═════ Document section ═════

The task description is here: https://codility.com/demo/take-sample-test/peaks It's also here: Codility Peaks Complexity

First, I tried solving this myself but was only able to come up with what I believed to be a brute force solution. However, it scored 100/100: https://codility.com/demo/results/demoRNWC3P-X4U

Which obviously is completely unsatisfying for me. ;) The outer loop is called for each factor of N (or for each peak, whichever is smaller) and the inner one is called for each peak (just checking if there's a peak in every block). Maybe that's O(N^2), maybe a bit better (since it passes the tests in time limits) but I'm almost sure it's not O(N*log(log(N))).

Then I tried searching for an O(N*log(log(N))) solution but everyone else seems to have a pretty similar solution to mine.

So does anyone have an idea for an O(N*log(log(N))) (or a better one) solution?

Also, if anyone could tell me what complexity my solution has I'd be grateful.

═════

## Problem 1:
In the listing, replace "screenshot" with "screen capture" from the line with "You are a GUI" up to and including the line with "pyautogui.click(x=100, y=1014)". Give back only those lines, with nothing else changed.
## Problem 2:
Extend the forum post about the complexity of the Codility Peaks solution by writing what comes next, starting after its last sentence.

═════ Excerpted records ═════

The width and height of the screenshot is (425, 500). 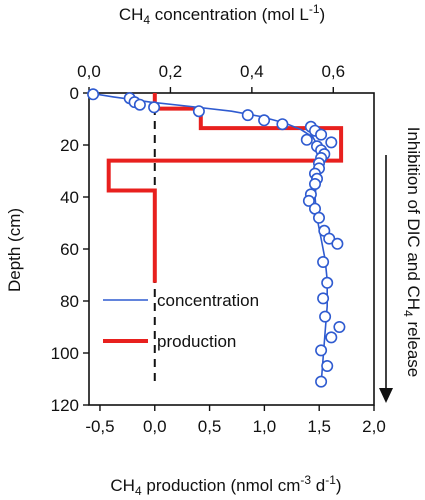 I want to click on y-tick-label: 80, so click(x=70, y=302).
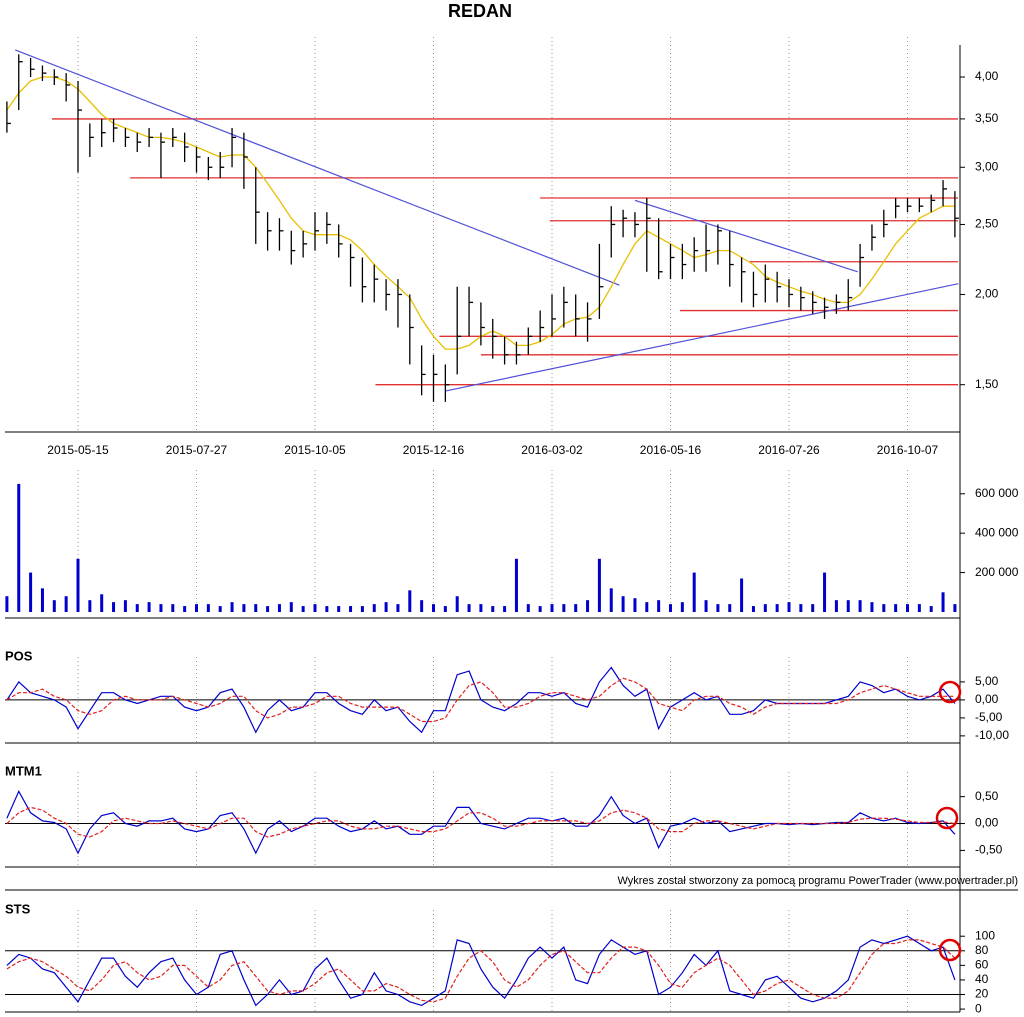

═════
═════ Excerpted records ═════

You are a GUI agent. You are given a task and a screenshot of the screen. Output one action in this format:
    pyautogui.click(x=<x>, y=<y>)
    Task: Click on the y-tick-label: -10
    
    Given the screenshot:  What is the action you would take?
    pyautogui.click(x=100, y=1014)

═════

## Exercise answer 1:
You are a GUI agent. You are given a task and a screen capture of the screen. Output one action in this format:
    pyautogui.click(x=<x>, y=<y>)
    Task: Click on the y-tick-label: -10
    
    Given the screen capture:  What is the action you would take?
    pyautogui.click(x=100, y=1014)

## Exercise answer 2:
Your code is O(n d(n)) where d(n) is the number of divisors of n. On [1, 100000], d(n) is maximised at 83160 = 2^3 3^3 5 7 11, which has 126 divisors. According to Wikipedia, d(n) is o(n^epsilon) for every epsilon>0, so it grows rather slowly.

To get an O(n log log n) solution, build a partial sum array telling you how many peaks are left of each point. Then you can tell whether there's a peak in an interval in O(1) time. Checking a divisor d then takes O(n/d) time. Adding up n/d over all divisors d is the same as adding up d over all divisors d, and the result is, according to the same Wikipedia page, O(n log log n).

I've implemented a solution in the style suggested by tmyklebu (thanks!) which should be n.log(log(n)). Codility no longer test 'performance' on this problem (!) but the python solution scores 100% for accuracy.

In passing, if you've been doing the Codility Lessons you'll remember from the Lesson 8: Prime and composite numbers that the sum of harmonic number operations will give O(log(n)) complexity. We've got a reduced set, because we're only looking at factor denominators. Lesson 9: Sieve of Eratosthenes shows how the sum of reciprocals of primes is O(log(log(n))) and claims that 'the proof is non-trivial'. The sum of divisor reciprocals is different to the sum of prime reciprocals but I'd suggest that it falls into the 'non-trivial' proof category too!

def solution(data):

    length = len(data)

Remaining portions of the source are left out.